- [STATED TASK] Return all of the entries below word for word, keeping every line unchanged.
### DATA SHOWN ###
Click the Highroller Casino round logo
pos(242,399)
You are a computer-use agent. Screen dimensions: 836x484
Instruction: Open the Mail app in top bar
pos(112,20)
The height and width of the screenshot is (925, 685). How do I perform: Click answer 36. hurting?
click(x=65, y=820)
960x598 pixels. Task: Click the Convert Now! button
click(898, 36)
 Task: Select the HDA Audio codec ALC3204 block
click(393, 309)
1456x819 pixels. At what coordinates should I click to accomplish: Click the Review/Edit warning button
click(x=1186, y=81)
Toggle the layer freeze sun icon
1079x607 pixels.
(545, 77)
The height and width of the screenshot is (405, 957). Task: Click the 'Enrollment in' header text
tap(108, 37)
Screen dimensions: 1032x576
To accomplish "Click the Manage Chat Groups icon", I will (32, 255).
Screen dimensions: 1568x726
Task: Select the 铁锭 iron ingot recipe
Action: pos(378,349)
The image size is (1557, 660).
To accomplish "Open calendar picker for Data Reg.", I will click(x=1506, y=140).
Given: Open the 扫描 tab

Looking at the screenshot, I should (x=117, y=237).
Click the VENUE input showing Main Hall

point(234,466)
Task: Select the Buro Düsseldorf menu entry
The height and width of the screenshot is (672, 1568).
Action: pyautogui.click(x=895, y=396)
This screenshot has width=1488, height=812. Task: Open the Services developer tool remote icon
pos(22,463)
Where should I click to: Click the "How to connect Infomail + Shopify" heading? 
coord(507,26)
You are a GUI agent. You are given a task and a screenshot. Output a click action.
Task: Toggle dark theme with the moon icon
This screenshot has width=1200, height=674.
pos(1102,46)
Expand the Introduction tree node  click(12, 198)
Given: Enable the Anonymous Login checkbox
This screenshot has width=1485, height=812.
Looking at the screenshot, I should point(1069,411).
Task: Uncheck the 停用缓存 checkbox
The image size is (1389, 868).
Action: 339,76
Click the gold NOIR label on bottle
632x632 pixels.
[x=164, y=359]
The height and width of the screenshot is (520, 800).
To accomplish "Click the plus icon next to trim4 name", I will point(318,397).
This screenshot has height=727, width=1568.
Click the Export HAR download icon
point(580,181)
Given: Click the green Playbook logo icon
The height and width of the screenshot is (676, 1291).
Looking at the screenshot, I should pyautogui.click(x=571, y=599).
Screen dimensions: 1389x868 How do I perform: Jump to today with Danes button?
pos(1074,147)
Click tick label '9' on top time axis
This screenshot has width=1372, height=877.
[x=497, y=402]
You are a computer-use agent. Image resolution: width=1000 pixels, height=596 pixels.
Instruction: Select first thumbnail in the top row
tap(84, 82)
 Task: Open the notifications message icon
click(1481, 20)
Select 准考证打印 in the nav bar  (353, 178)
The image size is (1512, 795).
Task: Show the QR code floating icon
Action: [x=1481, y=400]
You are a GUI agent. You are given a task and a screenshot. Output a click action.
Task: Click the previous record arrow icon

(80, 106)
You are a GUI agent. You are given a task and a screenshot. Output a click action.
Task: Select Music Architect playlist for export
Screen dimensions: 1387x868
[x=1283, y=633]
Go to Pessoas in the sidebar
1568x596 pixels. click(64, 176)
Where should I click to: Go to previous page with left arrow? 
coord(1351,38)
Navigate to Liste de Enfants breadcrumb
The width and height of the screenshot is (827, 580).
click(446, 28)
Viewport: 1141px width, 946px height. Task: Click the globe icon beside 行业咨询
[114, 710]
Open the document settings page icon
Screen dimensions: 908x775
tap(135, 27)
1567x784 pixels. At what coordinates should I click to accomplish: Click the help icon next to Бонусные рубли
###
- [COMPLETED EXERCISE]
Click the Highroller Casino round logo
pos(242,399)
You are a computer-use agent. Screen dimensions: 836x484
Instruction: Open the Mail app in top bar
pos(112,20)
The height and width of the screenshot is (925, 685). How do I perform: Click answer 36. hurting?
click(x=65, y=820)
960x598 pixels. Task: Click the Convert Now! button
click(898, 36)
 Task: Select the HDA Audio codec ALC3204 block
click(393, 309)
1456x819 pixels. At what coordinates should I click to accomplish: Click the Review/Edit warning button
click(x=1186, y=81)
Toggle the layer freeze sun icon
1079x607 pixels.
(545, 77)
The height and width of the screenshot is (405, 957). Task: Click the 'Enrollment in' header text
tap(108, 37)
Screen dimensions: 1032x576
To accomplish "Click the Manage Chat Groups icon", I will (32, 255).
Screen dimensions: 1568x726
Task: Select the 铁锭 iron ingot recipe
Action: pos(378,349)
The image size is (1557, 660).
To accomplish "Open calendar picker for Data Reg.", I will click(x=1506, y=140).
Given: Open the 扫描 tab

Looking at the screenshot, I should (x=117, y=237).
Click the VENUE input showing Main Hall

point(234,466)
Task: Select the Buro Düsseldorf menu entry
The height and width of the screenshot is (672, 1568).
Action: pyautogui.click(x=895, y=396)
This screenshot has width=1488, height=812. Task: Open the Services developer tool remote icon
pos(22,463)
Where should I click to: Click the "How to connect Infomail + Shopify" heading? 
coord(507,26)
You are a GUI agent. You are given a task and a screenshot. Output a click action.
Task: Toggle dark theme with the moon icon
This screenshot has width=1200, height=674.
pos(1102,46)
Expand the Introduction tree node  click(12, 198)
Given: Enable the Anonymous Login checkbox
This screenshot has width=1485, height=812.
Looking at the screenshot, I should point(1069,411).
Task: Uncheck the 停用缓存 checkbox
The image size is (1389, 868).
Action: 339,76
Click the gold NOIR label on bottle
632x632 pixels.
[x=164, y=359]
The height and width of the screenshot is (520, 800).
To accomplish "Click the plus icon next to trim4 name", I will point(318,397).
This screenshot has height=727, width=1568.
Click the Export HAR download icon
point(580,181)
Given: Click the green Playbook logo icon
The height and width of the screenshot is (676, 1291).
Looking at the screenshot, I should pyautogui.click(x=571, y=599).
Screen dimensions: 1389x868 How do I perform: Jump to today with Danes button?
pos(1074,147)
Click tick label '9' on top time axis
This screenshot has width=1372, height=877.
[x=497, y=402]
You are a computer-use agent. Image resolution: width=1000 pixels, height=596 pixels.
Instruction: Select first thumbnail in the top row
tap(84, 82)
 Task: Open the notifications message icon
click(1481, 20)
Select 准考证打印 in the nav bar  (353, 178)
The image size is (1512, 795).
Task: Show the QR code floating icon
Action: [x=1481, y=400]
You are a GUI agent. You are given a task and a screenshot. Output a click action.
Task: Click the previous record arrow icon

(80, 106)
You are a GUI agent. You are given a task and a screenshot. Output a click action.
Task: Select Music Architect playlist for export
Screen dimensions: 1387x868
[x=1283, y=633]
Go to Pessoas in the sidebar
1568x596 pixels. click(64, 176)
Where should I click to: Go to previous page with left arrow? 
coord(1351,38)
Navigate to Liste de Enfants breadcrumb
The width and height of the screenshot is (827, 580).
click(446, 28)
Viewport: 1141px width, 946px height. Task: Click the globe icon beside 行业咨询
[114, 710]
Open the document settings page icon
Screen dimensions: 908x775
tap(135, 27)
1567x784 pixels. At what coordinates should I click to accomplish: Click the help icon next to Бонусные рубли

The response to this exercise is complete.